THE TASK: What are the lines, written out exactly, from the one containing "Task: Click the Recurrence title text" to the end of the entries below? Include both ends and nothing more.

───── DATA FOR THE TASK ─────

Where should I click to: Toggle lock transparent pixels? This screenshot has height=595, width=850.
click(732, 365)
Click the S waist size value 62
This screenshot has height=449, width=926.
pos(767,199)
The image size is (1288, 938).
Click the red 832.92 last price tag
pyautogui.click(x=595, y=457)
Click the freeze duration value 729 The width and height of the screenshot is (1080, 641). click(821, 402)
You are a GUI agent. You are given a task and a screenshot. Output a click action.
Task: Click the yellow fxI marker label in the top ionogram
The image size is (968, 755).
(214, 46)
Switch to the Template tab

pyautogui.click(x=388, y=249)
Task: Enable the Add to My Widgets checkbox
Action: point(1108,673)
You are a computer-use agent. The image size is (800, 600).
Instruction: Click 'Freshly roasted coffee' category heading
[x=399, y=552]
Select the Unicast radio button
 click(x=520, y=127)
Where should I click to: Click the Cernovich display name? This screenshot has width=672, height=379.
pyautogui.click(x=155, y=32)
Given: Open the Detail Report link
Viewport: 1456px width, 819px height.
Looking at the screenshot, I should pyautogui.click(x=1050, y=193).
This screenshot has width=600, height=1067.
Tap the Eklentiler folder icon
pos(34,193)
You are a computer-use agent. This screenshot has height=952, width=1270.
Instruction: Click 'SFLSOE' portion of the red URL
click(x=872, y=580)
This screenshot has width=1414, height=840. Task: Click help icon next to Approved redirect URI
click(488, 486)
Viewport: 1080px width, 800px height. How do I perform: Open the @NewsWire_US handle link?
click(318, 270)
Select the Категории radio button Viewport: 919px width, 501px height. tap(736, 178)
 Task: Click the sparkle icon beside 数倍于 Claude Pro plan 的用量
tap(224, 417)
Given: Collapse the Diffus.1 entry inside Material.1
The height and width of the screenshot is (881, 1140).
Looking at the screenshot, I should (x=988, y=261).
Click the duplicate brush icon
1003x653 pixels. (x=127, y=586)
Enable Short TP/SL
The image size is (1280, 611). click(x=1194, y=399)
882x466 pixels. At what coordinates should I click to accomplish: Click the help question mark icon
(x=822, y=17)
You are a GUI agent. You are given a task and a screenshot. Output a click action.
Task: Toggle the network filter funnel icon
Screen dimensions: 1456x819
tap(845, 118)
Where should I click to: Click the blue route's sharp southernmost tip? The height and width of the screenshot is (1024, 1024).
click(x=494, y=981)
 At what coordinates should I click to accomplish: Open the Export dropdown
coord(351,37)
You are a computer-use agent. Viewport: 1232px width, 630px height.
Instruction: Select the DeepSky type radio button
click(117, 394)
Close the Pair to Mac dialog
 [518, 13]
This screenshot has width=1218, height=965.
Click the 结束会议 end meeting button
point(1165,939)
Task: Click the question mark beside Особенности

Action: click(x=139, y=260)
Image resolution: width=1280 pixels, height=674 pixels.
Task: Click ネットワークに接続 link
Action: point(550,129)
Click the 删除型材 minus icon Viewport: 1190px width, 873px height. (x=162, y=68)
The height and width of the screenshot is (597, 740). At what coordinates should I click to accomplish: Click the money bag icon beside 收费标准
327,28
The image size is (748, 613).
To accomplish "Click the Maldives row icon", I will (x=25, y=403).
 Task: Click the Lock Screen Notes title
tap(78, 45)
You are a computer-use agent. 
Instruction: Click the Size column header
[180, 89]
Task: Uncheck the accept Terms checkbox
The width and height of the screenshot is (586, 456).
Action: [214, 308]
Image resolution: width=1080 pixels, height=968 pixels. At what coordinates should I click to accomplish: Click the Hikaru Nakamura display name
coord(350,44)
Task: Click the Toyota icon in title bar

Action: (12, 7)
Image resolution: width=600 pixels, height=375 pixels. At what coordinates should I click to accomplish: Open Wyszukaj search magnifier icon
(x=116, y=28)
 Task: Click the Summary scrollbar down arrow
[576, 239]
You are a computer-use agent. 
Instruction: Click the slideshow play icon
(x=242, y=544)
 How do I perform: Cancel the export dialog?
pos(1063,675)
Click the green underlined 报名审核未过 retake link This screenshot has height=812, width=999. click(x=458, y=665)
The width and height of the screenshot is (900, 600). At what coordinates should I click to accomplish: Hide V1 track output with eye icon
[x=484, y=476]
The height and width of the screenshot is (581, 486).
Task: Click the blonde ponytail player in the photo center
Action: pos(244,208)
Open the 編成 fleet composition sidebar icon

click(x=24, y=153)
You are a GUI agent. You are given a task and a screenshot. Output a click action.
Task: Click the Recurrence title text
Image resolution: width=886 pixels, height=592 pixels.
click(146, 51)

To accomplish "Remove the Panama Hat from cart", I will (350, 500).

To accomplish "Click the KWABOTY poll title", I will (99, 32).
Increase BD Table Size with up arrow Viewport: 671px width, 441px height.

─────

TASK SOLUTION:
Task: Click the Recurrence title text
Image resolution: width=886 pixels, height=592 pixels.
click(146, 51)

To accomplish "Remove the Panama Hat from cart", I will (350, 500).

To accomplish "Click the KWABOTY poll title", I will (99, 32).
Increase BD Table Size with up arrow Viewport: 671px width, 441px height.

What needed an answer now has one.